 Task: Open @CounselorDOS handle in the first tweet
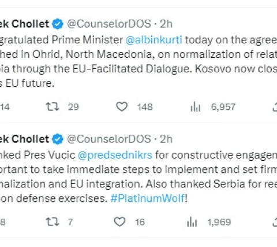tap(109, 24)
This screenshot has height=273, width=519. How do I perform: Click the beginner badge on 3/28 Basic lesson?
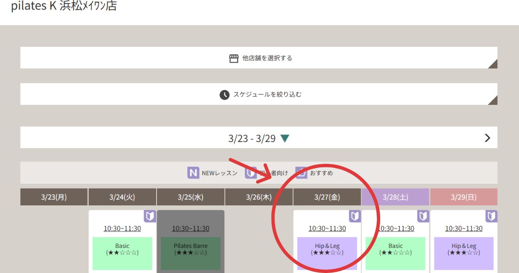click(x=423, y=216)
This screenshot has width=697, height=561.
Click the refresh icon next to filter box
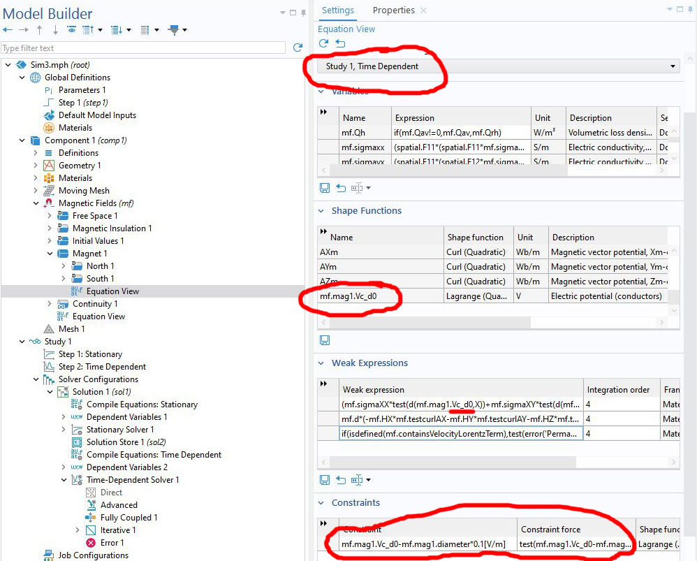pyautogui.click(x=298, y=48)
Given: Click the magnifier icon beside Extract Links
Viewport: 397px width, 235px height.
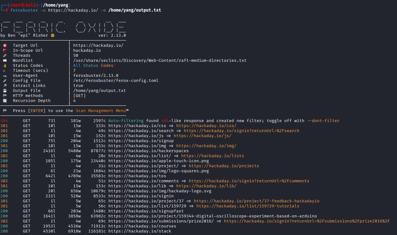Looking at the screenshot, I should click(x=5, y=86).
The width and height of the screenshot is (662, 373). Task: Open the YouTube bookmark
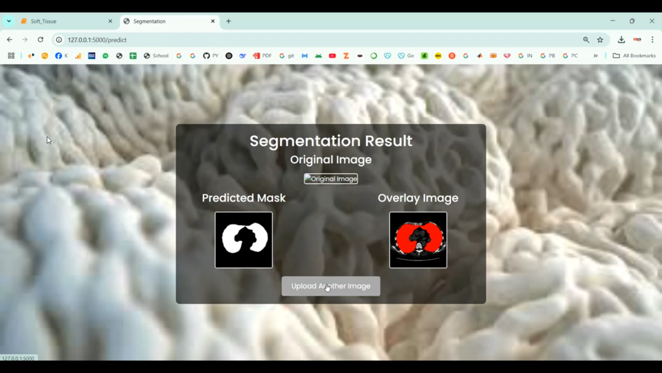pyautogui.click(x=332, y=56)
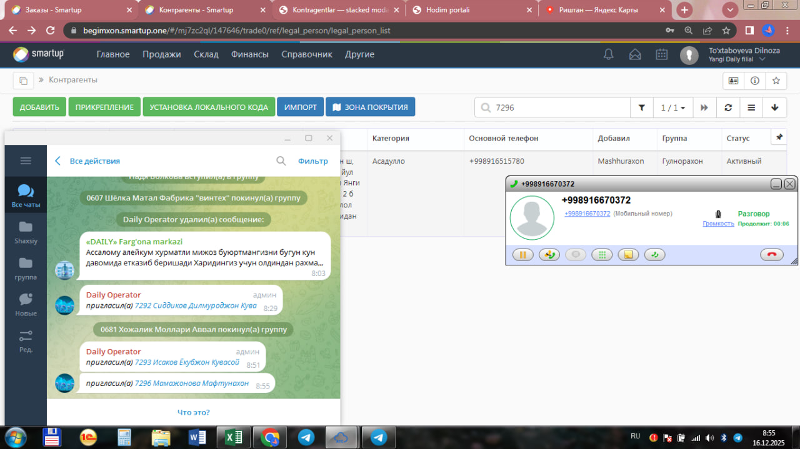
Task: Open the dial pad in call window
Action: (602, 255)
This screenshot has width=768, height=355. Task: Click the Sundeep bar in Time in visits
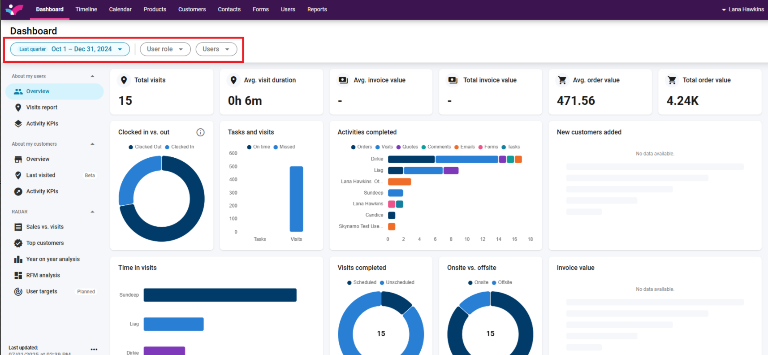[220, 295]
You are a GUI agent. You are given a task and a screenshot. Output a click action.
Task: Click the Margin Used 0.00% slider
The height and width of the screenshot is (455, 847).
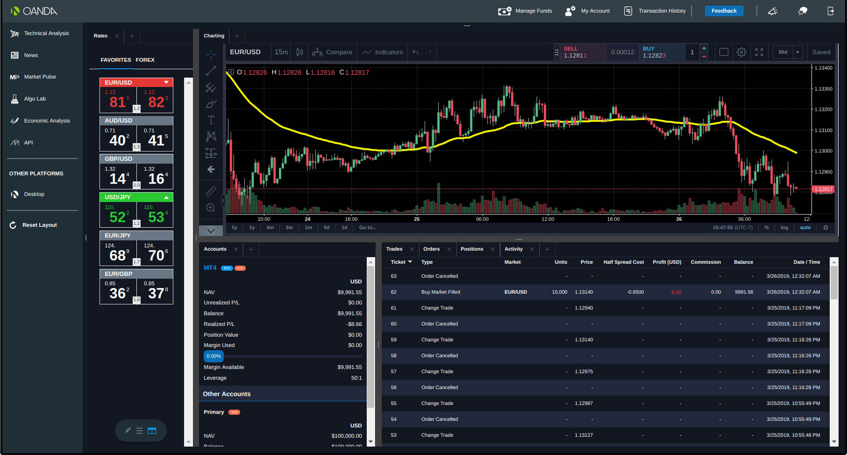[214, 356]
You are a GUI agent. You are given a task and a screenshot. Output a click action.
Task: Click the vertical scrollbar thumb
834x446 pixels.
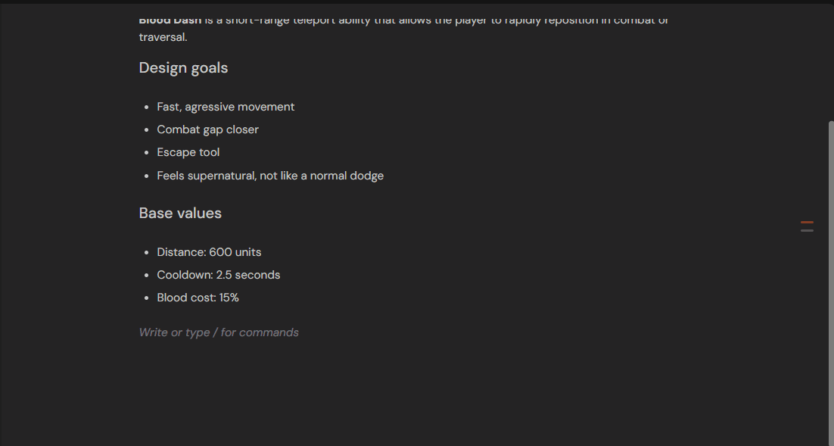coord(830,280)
===
* **WORK INSTRUCTION**: Leave out all pictures and extract exactly the lines from the line with "Task: Click the Margin Used 0.00% slider" through the end of the material.

* **TASK OUTPUT**:
Task: Click the Margin Used 0.00% slider
The height and width of the screenshot is (455, 847).
[214, 356]
You are a GUI agent. You are given a task and a screenshot. Output a click action.
Task: Click the vertical scrollbar thumb
834x446 pixels.
coord(830,280)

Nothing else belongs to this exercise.